--- START DOCUMENT SEGMENT ---
Yes. The distance between the end of the spigot/fitting, to the bottom of the receiving vessel (well, technically, to the top of the receiving vessel's volume).

If your manifold is flush with the bottom, and that the liquid has to go up 3" to get to the valve, you will need at the very least 3" of head (downwards hose) to create enough head to keep pulling to the bottom of mash tun. In reality, it's higher than that as there is friction. If you were testing with no hose (only the ball valve & fitting), that's the source of your larger than normal amount of liquid left behind.

Also, the hose should be small enough to prevent ANY air from being in it. 3/8" to 1/2" should do it.

Refer to this discussion here: https://www.homebrewtalk.com/f51/mash-tun-manifold-suggestions-327949/

MC
 
Oh ok. Phew. You had me worried for a minute. I place the cooler up on top of one of our Islands so it starts a little over 3.5' and even when the receiving vessel is full still has a couple feet between the two straight down. I thought you were meaning something else and I thought I was going to be in deep trouble due to lack of the proper amount of hose soon. :)
 
I'm having issues with my spigot leaking.

It goes like this:

1/2" CPVC Adapter -> Plastic Washer from Cooler Spigot -> Rubber Grommet from Cooler Spigot -> O-Ring -> 1/2" Ball Valve -> Barb Adapter

I went with an o-ring because I couldn't find that "Rubber Hose Grommet" anywhere, or any that would fit onto the CPVC adapter. Any ideas?
 
I'm having issues with my spigot leaking.

It goes like this:

1/2" CPVC Adapter -> Plastic Washer from Cooler Spigot -> Rubber Grommet from Cooler Spigot -> O-Ring -> 1/2" Ball Valve -> Barb Adapter

I went with an o-ring because I couldn't find that "Rubber Hose Grommet" anywhere, or any that would fit onto the CPVC adapter. Any ideas?

The O-Ring is outside, between the wall and the valve? If so, it may be over-tightened/crushed. Take it apart and and tighten it only finger-tight.

MC
 
The O-Ring is outside, between the wall and the valve? If so, it may be over-tightened/crushed. Take it apart and and tighten it only finger-tight.

MC

That's probably it, I'll give it a try. The only rubber on the inside is the rubber washer from the ice chest spigot, right?
--- END DOCUMENT SEGMENT ---
WHAT TO WORK ON:
1. According to the mash tun thread, why does a manifold flush with the bottom, where the liquid rises 3" to the valve, need more than 3" of downward hose?
2. Carry on the mash tun thread from its last post.
The lines have no connection to the mash tun thread.
--- START DATA BLOCK ---
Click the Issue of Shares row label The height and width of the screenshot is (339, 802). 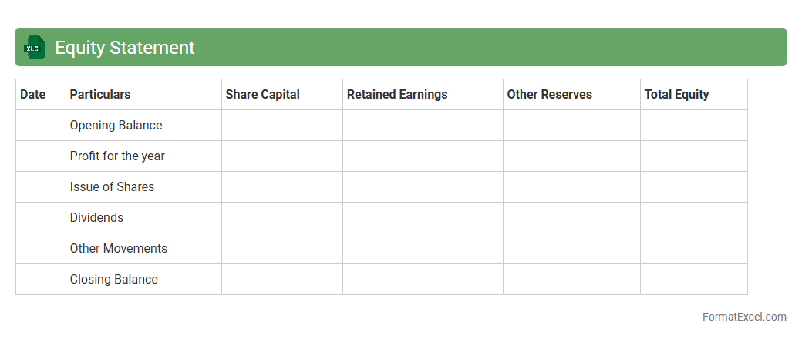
--- END DATA BLOCK ---
THE RESULTS:
1. The liquid has to climb 3" to reach the valve, so at least 3" of downward hose is needed to create enough head to keep pulling liquid from the bottom of the mash tun. In practice it takes more than that because of friction.

2.
Can anyone show me their SS braid setup on this one?

Not sure a braid would work real well on this one. I got rid of mine a while ago, but there was a good drop from the point the manifold starts to the bottom and quite a bit of deadspace.

I could be wrong though if someone is having success with a braid.
 
Mine works ok with the braid setup. Thinking about switching to a manifold though, see if I can get better efficiency. I get 70-75% now with the braid.
 
Anyone know where to get a false bottom that would fit this cooler? On occasion I get grain particles in my brew, so I'm thinking of adding a false bottom on top of the braid. It could rest on that lip above the drain, just need a couple posts on the other side to keep it propped up. Looking at my options to impove this. Still thinking of a manifold, wondering if that will fix the issue. Or maybe my crush is too fine.
 
Save yourself the money and trouble and just build a cpvc manifold. I have one in my cube and it works great. I never get any grain bits in the kettle.

Mine has 4 rows. Joined together on the ends with hacksaw blade slits halfway through the cpvc (facing down). The pick up tube comes from one of the two inner rows via a "T" and a 45 degree elbow. I went through the front wall not the existing drain spout as it's not in a good location.

I leave behind less than a quart of liquid draining my mash tun which is great for your efficiency.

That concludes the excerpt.